## EXERCISE
All records, minus the pictures: write them out exactly.

## INFORMATION SUPPLIED
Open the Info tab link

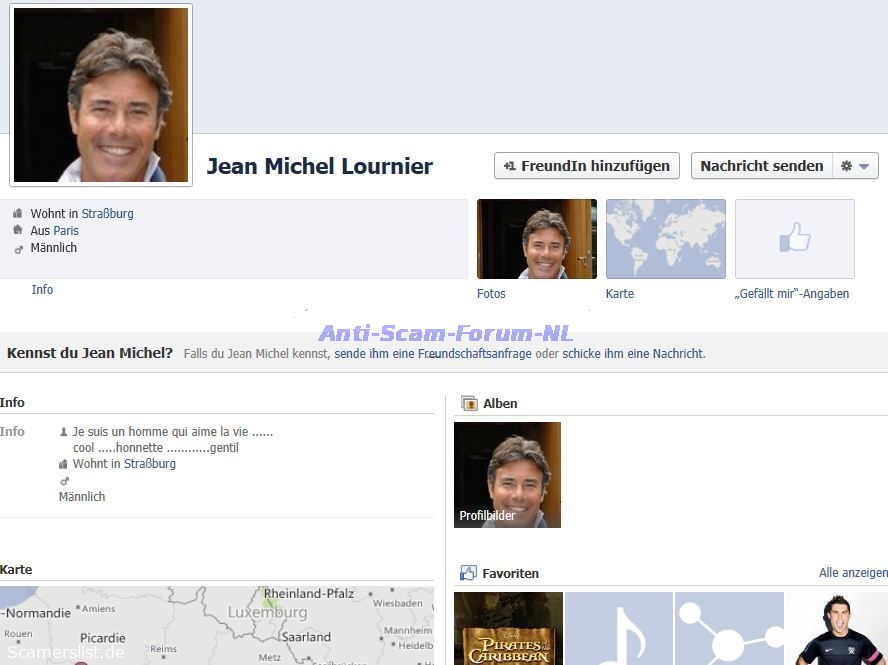[42, 290]
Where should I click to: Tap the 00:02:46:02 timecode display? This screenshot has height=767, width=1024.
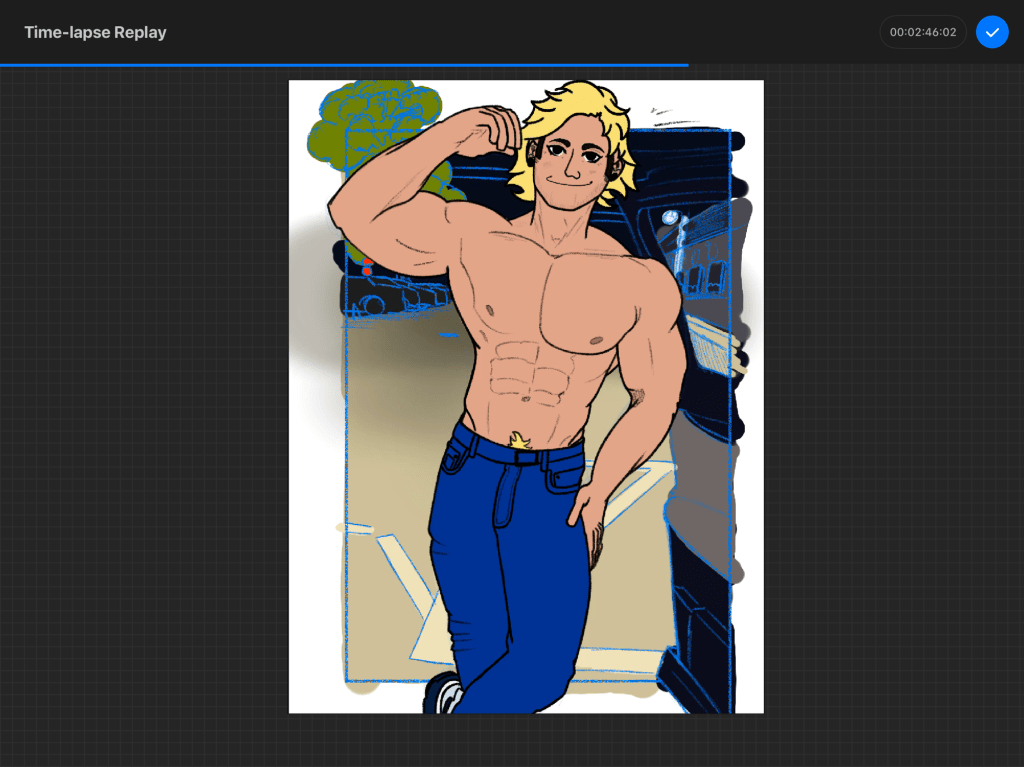point(923,32)
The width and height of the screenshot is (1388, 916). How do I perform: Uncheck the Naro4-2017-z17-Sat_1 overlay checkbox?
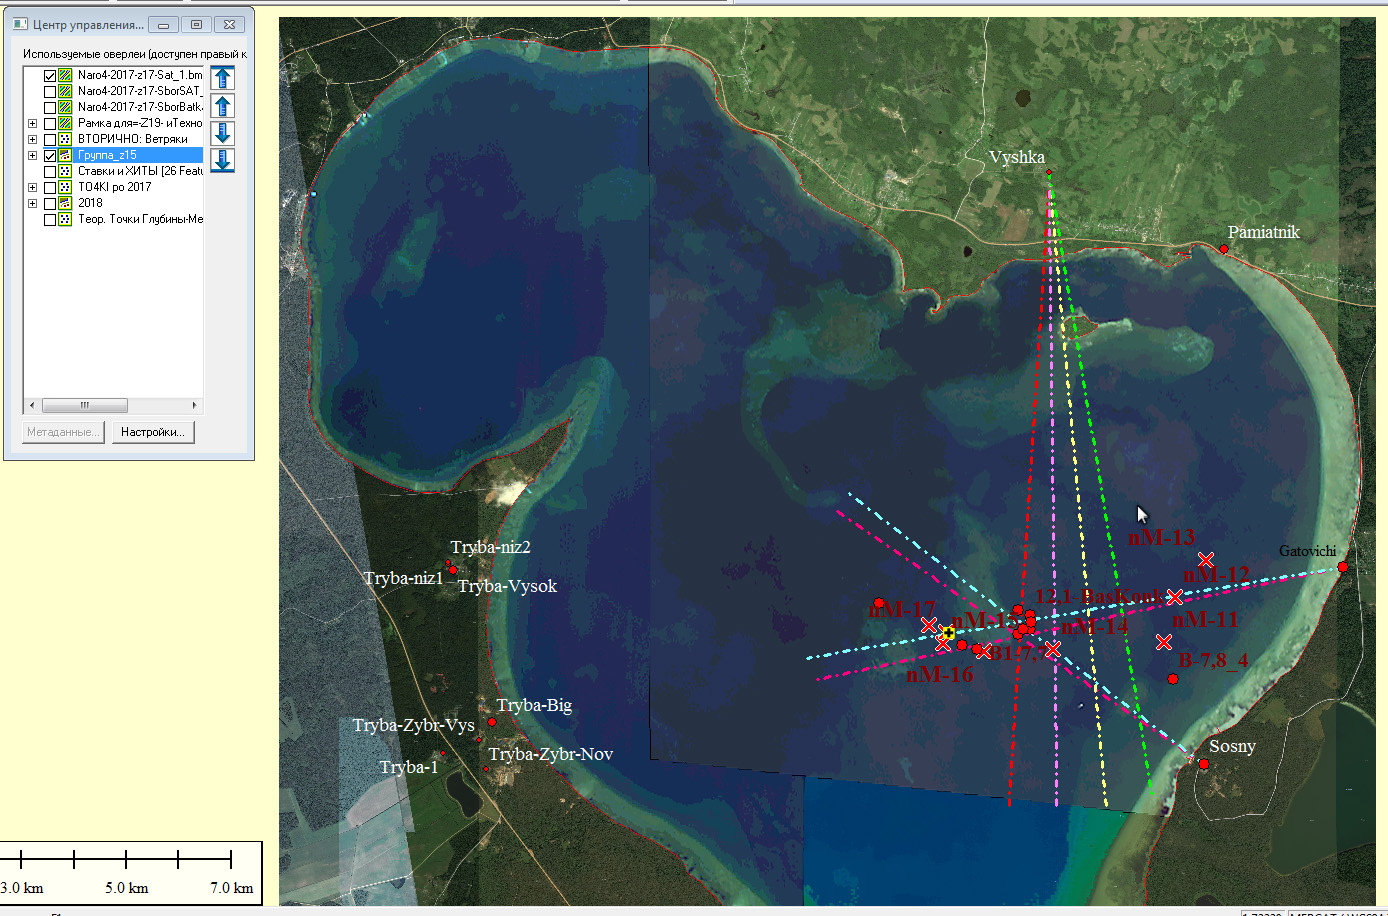50,75
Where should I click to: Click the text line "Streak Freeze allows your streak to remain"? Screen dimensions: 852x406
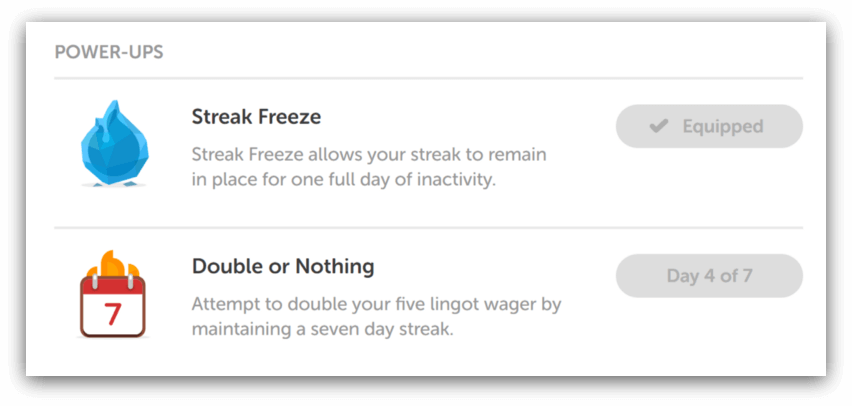pyautogui.click(x=369, y=155)
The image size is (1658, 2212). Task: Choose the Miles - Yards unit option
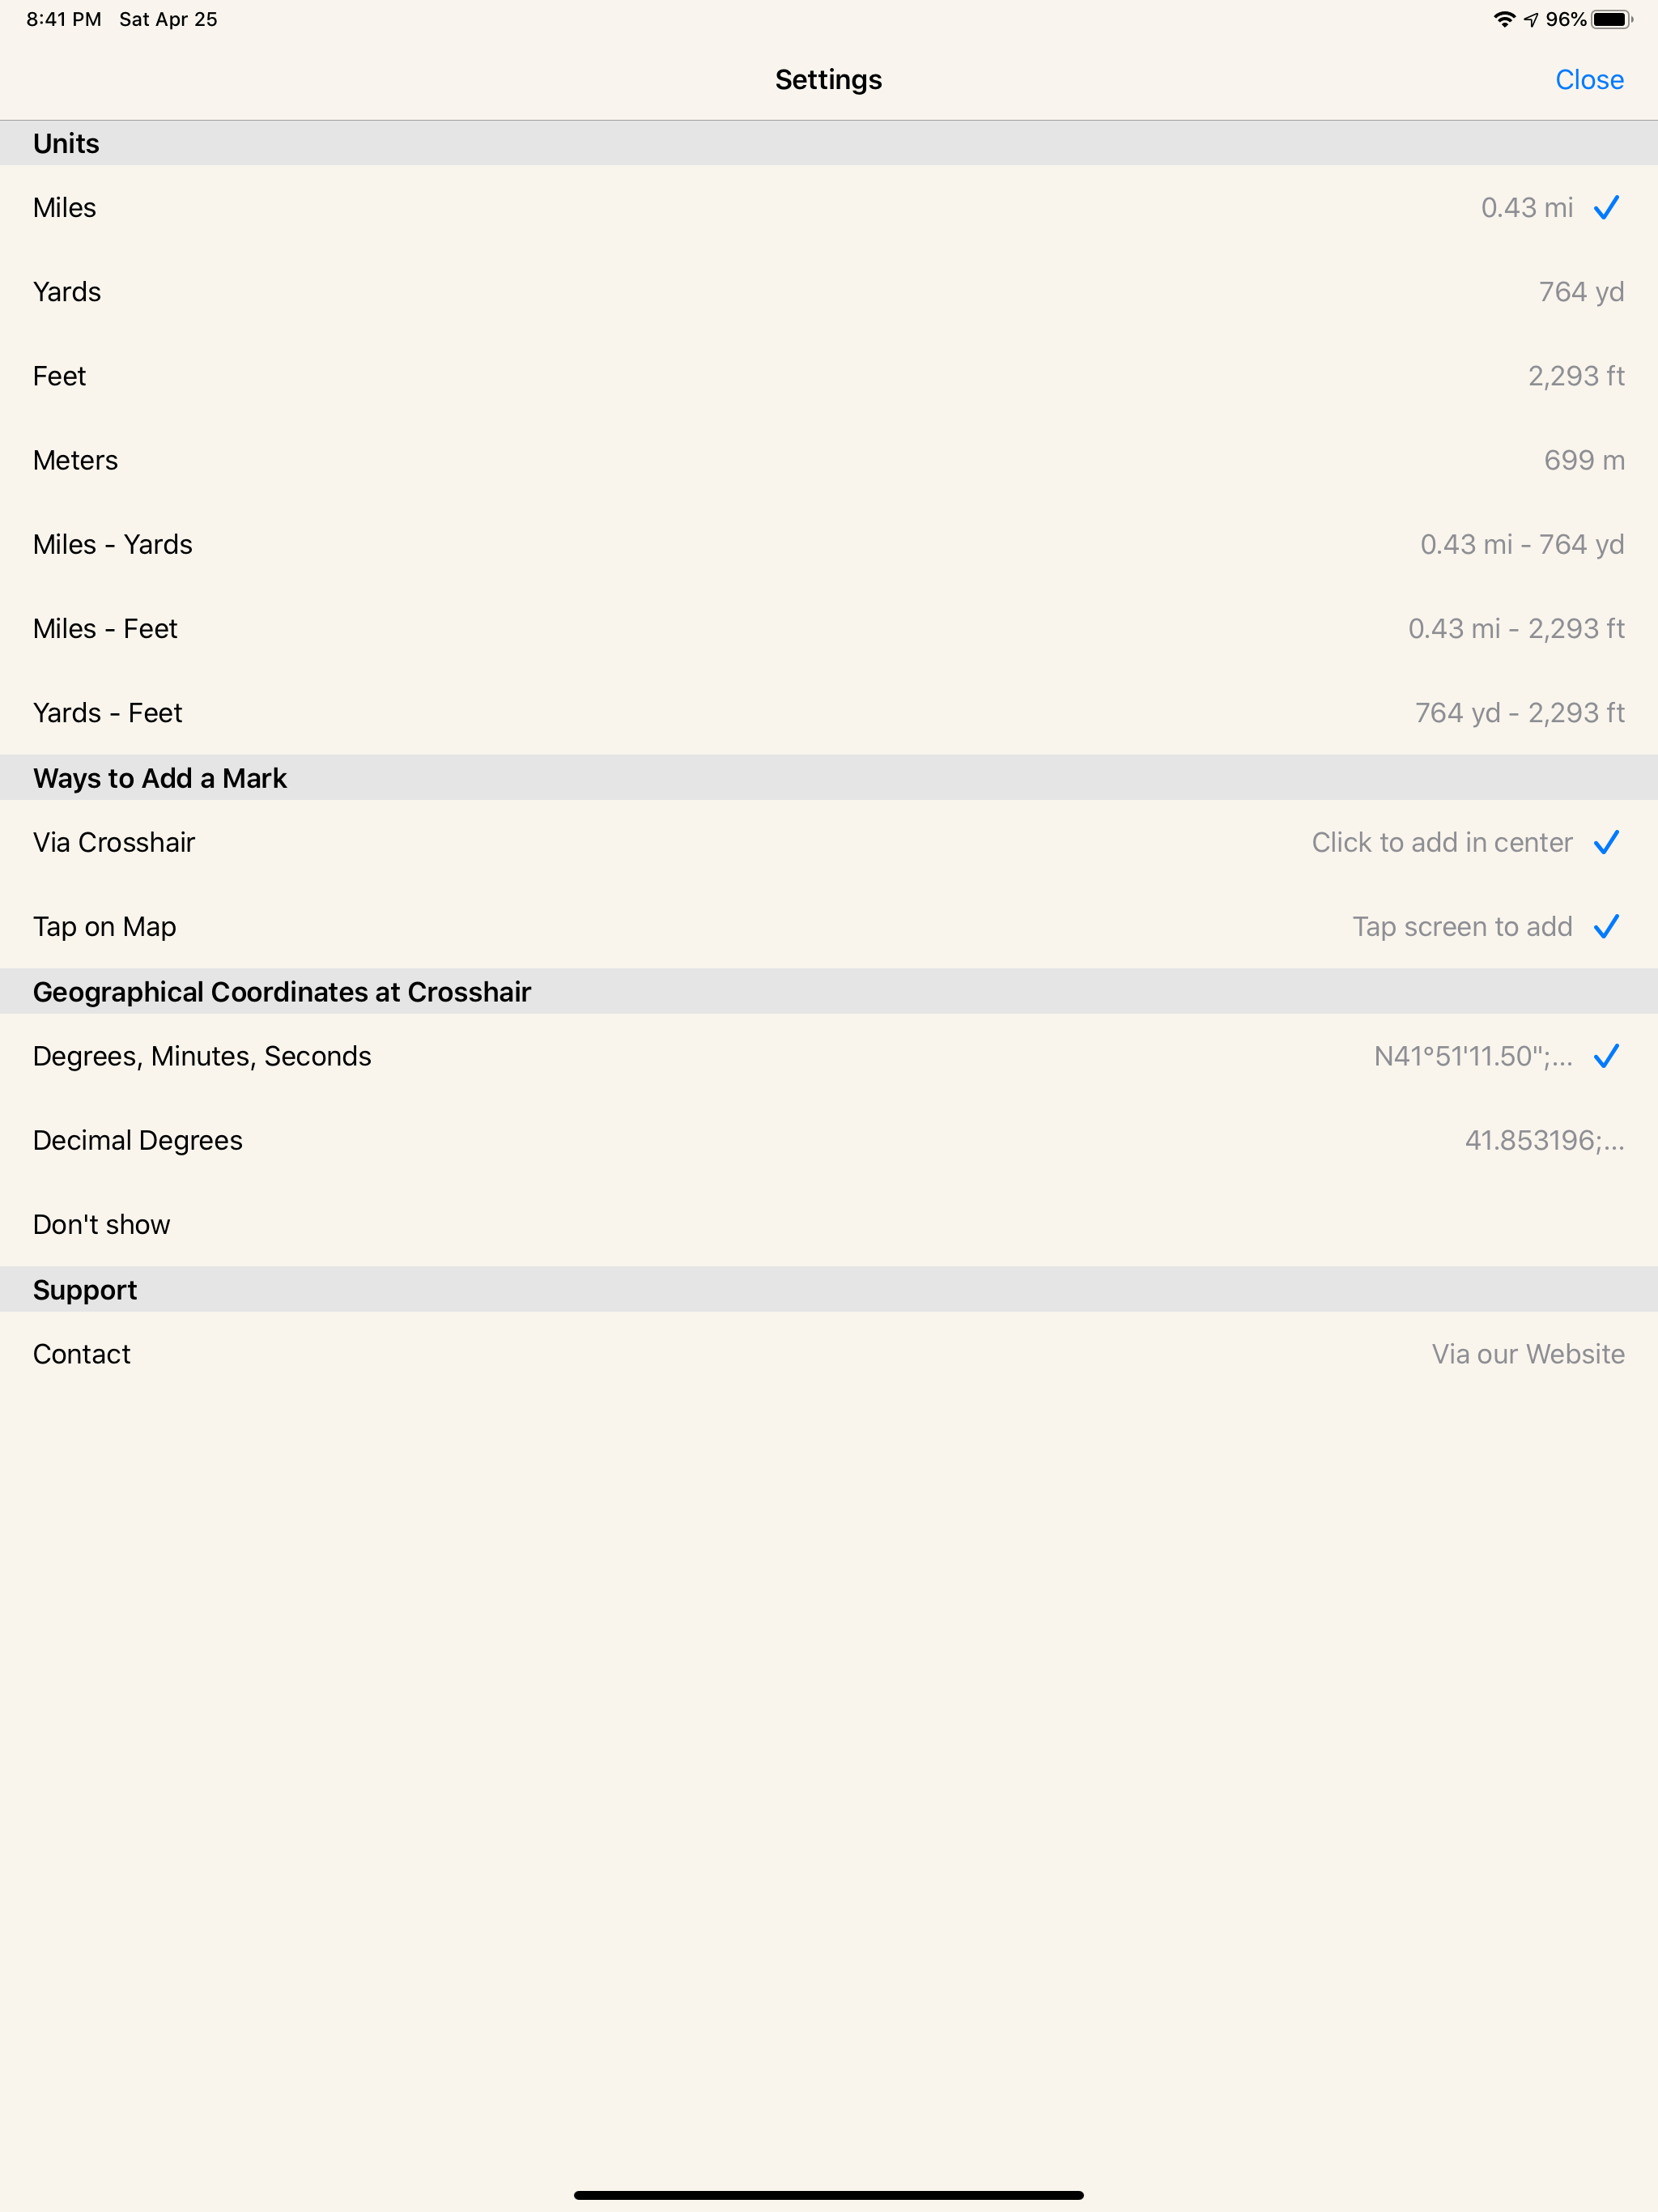coord(829,545)
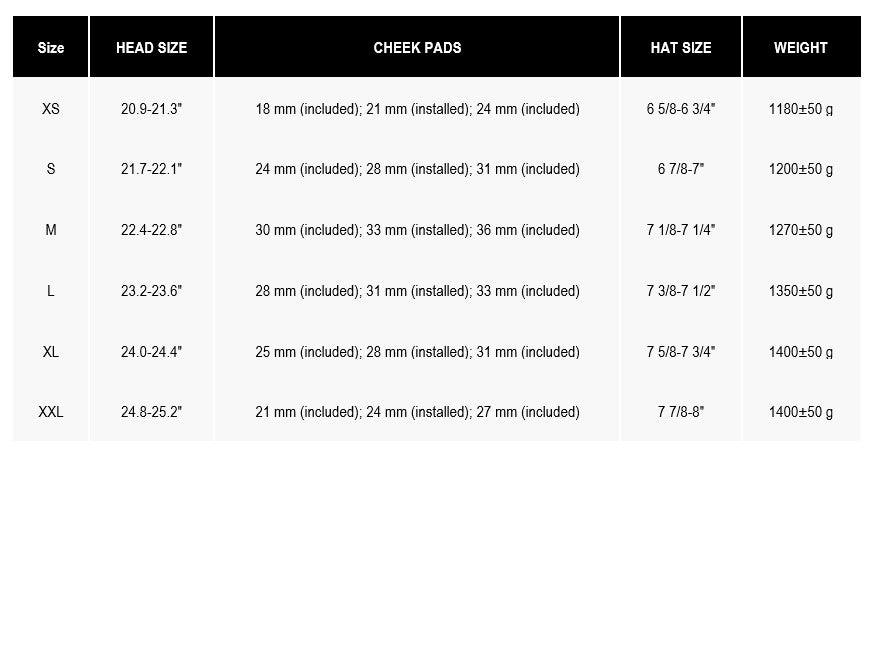Screen dimensions: 885x662
Task: Click hat size 7 3/8-7 1/2" cell
Action: tap(681, 291)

## TASK SOLUTION
Open the Info tab link

[42, 290]
Where should I click to: Tap the 00:02:46:02 timecode display? This screenshot has height=767, width=1024.
point(923,32)
The width and height of the screenshot is (1388, 916). How do I perform: Uncheck the Naro4-2017-z17-Sat_1 overlay checkbox?
50,75
Where should I click to: Click the text line "Streak Freeze allows your streak to remain"? Screen dimensions: 852x406
pyautogui.click(x=369, y=155)
The image size is (1658, 2212). Task: Choose the Miles - Yards unit option
coord(829,545)
Screen dimensions: 885x662
Task: Click hat size 7 3/8-7 1/2" cell
Action: tap(681, 291)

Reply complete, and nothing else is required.